Posted: Thu Jun 03, 2010 5:02 pm
by psycopathicteen
How does the Snes convert 15-bit RGB into an NTSC/PAL signal?

Posted: Thu Jun 03, 2010 6:11 pm
by blargg
At a basic level, I believe it converts the 15-bit RGB to YUV, uses the UV to adjust the phase and amplitude of the color carrier sine wave, yielding chroma, adds Y to that, attenuates based on the brightness register, adds sync information, and outputs. That is, I don't think there's any filtering applied to Y before it's mixed with the chroma. Every scanline it shifts the color carrier phase 120 degrees, unlike the usual 180 degrees. The above yields a result similar to the NES in its artifacts.

I guess the above is kind of obvious, as that's what it would pretty much have to do. Why do you ask?

Posted: Thu Jun 03, 2010 6:32 pm
by psycopathicteen
blargg wrote:At a basic level, I believe it converts the 15-bit RGB to YUV, uses the UV to adjust the phase and amplitude of the color carrier sine wave, yielding chroma, adds Y to that, attenuates based on the brightness register, adds sync information, and outputs. That is, I don't think there's any filtering applied to Y before it's mixed with the chroma. Every scanline it shifts the color carrier phase 120 degrees, unlike the usual 180 degrees. The above yields a result similar to the NES in its artifacts.
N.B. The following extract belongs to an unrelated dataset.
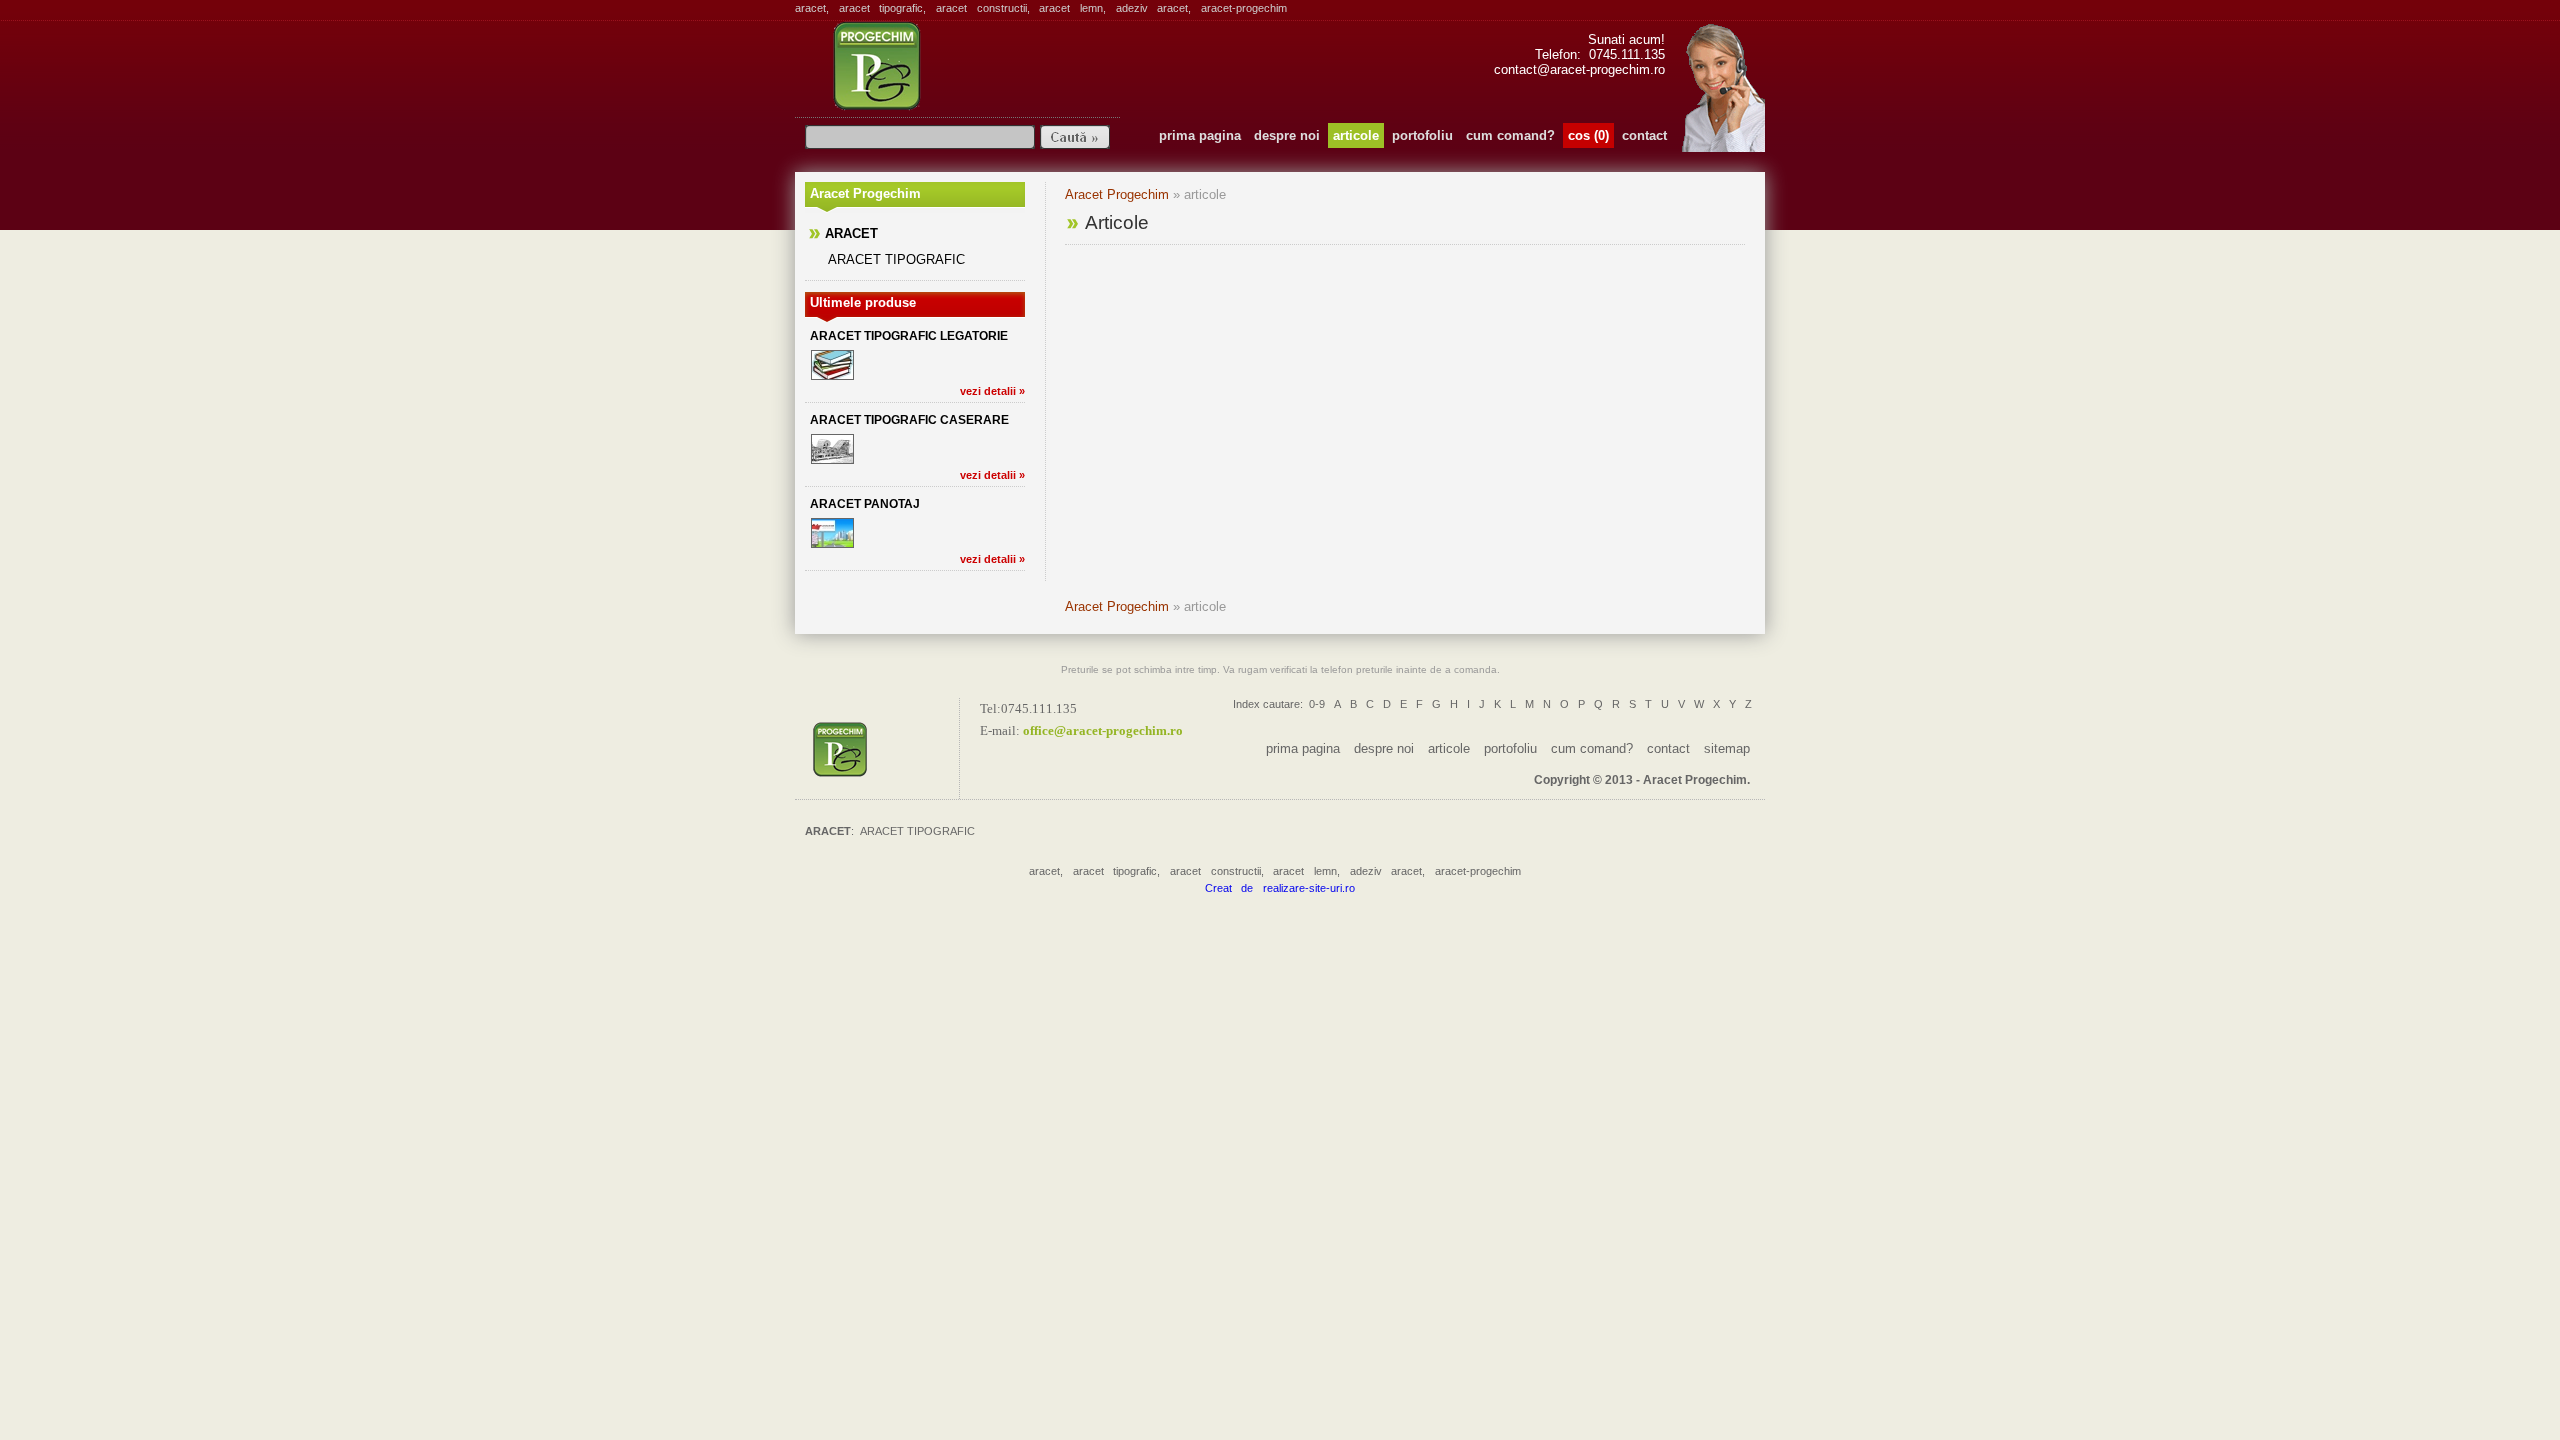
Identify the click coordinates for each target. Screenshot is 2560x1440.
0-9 (1317, 704)
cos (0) (1588, 135)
I guess the above is kind of obvious, as that's what it would pretty much have to do. Why do you ask?
For some odd reason, I expected it did it some non traditional way, that involved converting RGB to the wave height at 0 degrees, 120 degrees, and 240 degrees and cycling through the 3 phases.
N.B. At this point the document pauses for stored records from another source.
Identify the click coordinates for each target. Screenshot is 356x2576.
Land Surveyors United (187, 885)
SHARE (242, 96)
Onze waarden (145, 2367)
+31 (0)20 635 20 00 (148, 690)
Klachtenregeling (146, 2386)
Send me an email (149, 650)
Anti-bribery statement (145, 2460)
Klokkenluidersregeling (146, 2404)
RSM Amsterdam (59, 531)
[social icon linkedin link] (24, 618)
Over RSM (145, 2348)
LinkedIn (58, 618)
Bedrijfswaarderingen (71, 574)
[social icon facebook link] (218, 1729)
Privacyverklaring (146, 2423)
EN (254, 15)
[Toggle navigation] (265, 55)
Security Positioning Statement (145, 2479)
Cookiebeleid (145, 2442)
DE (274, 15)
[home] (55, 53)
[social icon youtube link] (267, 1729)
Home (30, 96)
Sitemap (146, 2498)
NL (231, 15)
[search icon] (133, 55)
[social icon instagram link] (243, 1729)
Posted: Thu Jun 03, 2010 7:28 pm
by tepples
psycopathicteen wrote:For some odd reason, I expected it did it some non traditional way, that involved converting RGB to the wave height at 0 degrees, 120 degrees, and 240 degrees and cycling through the 3 phases.
You probably expected that because the Apple II does exactly what you describe, except with four phases instead of three.

Posted: Fri Jun 04, 2010 2:20 pm
by psycopathicteen
How does the Super Nintendo display NTSC illegal colors?

Posted: Sat Jun 05, 2010 4:54 am
by Jeroen
I Didn't know snes had blacker then black colours.

Posted: Sat Jun 05, 2010 8:03 am
by psycopathicteen
Illegal as in pure red, pure yellow, pure cyan and pure blue.